This is an sample program to show userspace how to get race-free access to
process metadata from a pidfd.
It is really not that difficult and instead of burdening the kernel with
this task by using fds to /proc/<pid> we can simply add a helper to libc
that does it for the user.

Signed-off-by: Christian Brauner <christian@brauner.io>
Signed-off-by: Jann Horn <jann@thejh.net>
Cc: Arnd Bergmann <arnd@arndb.de>
Cc: "Eric W. Biederman" <ebiederm@xmission.com>
Cc: Kees Cook <keescook@chromium.org>
Cc: Alexey Dobriyan <adobriyan@gmail.com>
Cc: Thomas Gleixner <tglx@linutronix.de>
Cc: David Howells <dhowells@redhat.com>
Cc: "Michael Kerrisk (man-pages)" <mtk.manpages@gmail.com>
Cc: Jonathan Kowalski <bl0pbl33p@gmail.com>
Cc: "Dmitry V. Levin" <ldv@altlinux.org>
Cc: Andy Lutomirsky <luto@kernel.org>
Cc: Andrew Morton <akpm@linux-foundation.org>
Cc: Oleg Nesterov <oleg@redhat.com>
Cc: Aleksa Sarai <cyphar@cyphar.com>
Cc: Linus Torvalds <torvalds@linux-foundation.org>
Cc: Al Viro <viro@zeniv.linux.org.uk>
---
 samples/Makefile               |   2 +-
 samples/pidfd/Makefile         |   6 ++
 samples/pidfd/pidfd-metadata.c | 169 +++++++++++++++++++++++++++++++++
 3 files changed, 176 insertions(+), 1 deletion(-)

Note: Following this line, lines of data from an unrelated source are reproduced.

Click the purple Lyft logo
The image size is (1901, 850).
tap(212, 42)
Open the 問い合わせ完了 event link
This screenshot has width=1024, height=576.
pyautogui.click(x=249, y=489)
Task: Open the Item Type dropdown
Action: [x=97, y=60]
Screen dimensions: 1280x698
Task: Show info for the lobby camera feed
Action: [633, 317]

 create mode 100644 samples/pidfd/Makefile
 create mode 100644 samples/pidfd/pidfd-metadata.c

diff --git a/samples/Makefile b/samples/Makefile
index b1142a958811..fadadb1c3b05 100644
--- a/samples/Makefile
+++ b/samples/Makefile
@@ -3,4 +3,4 @@
 obj-$(CONFIG_SAMPLES)	+= kobject/ kprobes/ trace_events/ livepatch/ \
 			   hw_breakpoint/ kfifo/ kdb/ hidraw/ rpmsg/ seccomp/ \
 			   configfs/ connector/ v4l/ trace_printk/ \
-			   vfio-mdev/ statx/ qmi/ binderfs/
+			   vfio-mdev/ statx/ qmi/ binderfs/ pidfd/
diff --git a/samples/pidfd/Makefile b/samples/pidfd/Makefile
new file mode 100644
index 000000000000..0ff97784177a
--- /dev/null
+++ b/samples/pidfd/Makefile
@@ -0,0 +1,6 @@
+# SPDX-License-Identifier: GPL-2.0
+
+hostprogs-y := pidfd-metadata
+always := $(hostprogs-y)
+HOSTCFLAGS_pidfd-metadata.o += -I$(objtree)/usr/include
+all: pidfd-metadata
diff --git a/samples/pidfd/pidfd-metadata.c b/samples/pidfd/pidfd-metadata.c
new file mode 100644
index 000000000000..c46c6c34a012
--- /dev/null
+++ b/samples/pidfd/pidfd-metadata.c
@@ -0,0 +1,169 @@
+// SPDX-License-Identifier: GPL-2.0
+
+#define _GNU_SOURCE
+#include <err.h>
+#include <errno.h>
+#include <fcntl.h>
+#include <inttypes.h>
+#include <limits.h>
+#include <sched.h>
+#include <signal.h>
+#include <stdio.h>
+#include <stdlib.h>
+#include <string.h>
+#include <sys/stat.h>
+#include <sys/syscall.h>
+#include <sys/types.h>
+#include <sys/wait.h>
+#include <unistd.h>
+
+#ifndef CLONE_PIDFD
+#define CLONE_PIDFD 0x00001000
+#endif
+
+static int raw_clone_pidfd(void)
+{
+	unsigned long flags = CLONE_PIDFD;
+
+#if defined(__s390x__) || defined(__s390__) || defined(__CRIS__)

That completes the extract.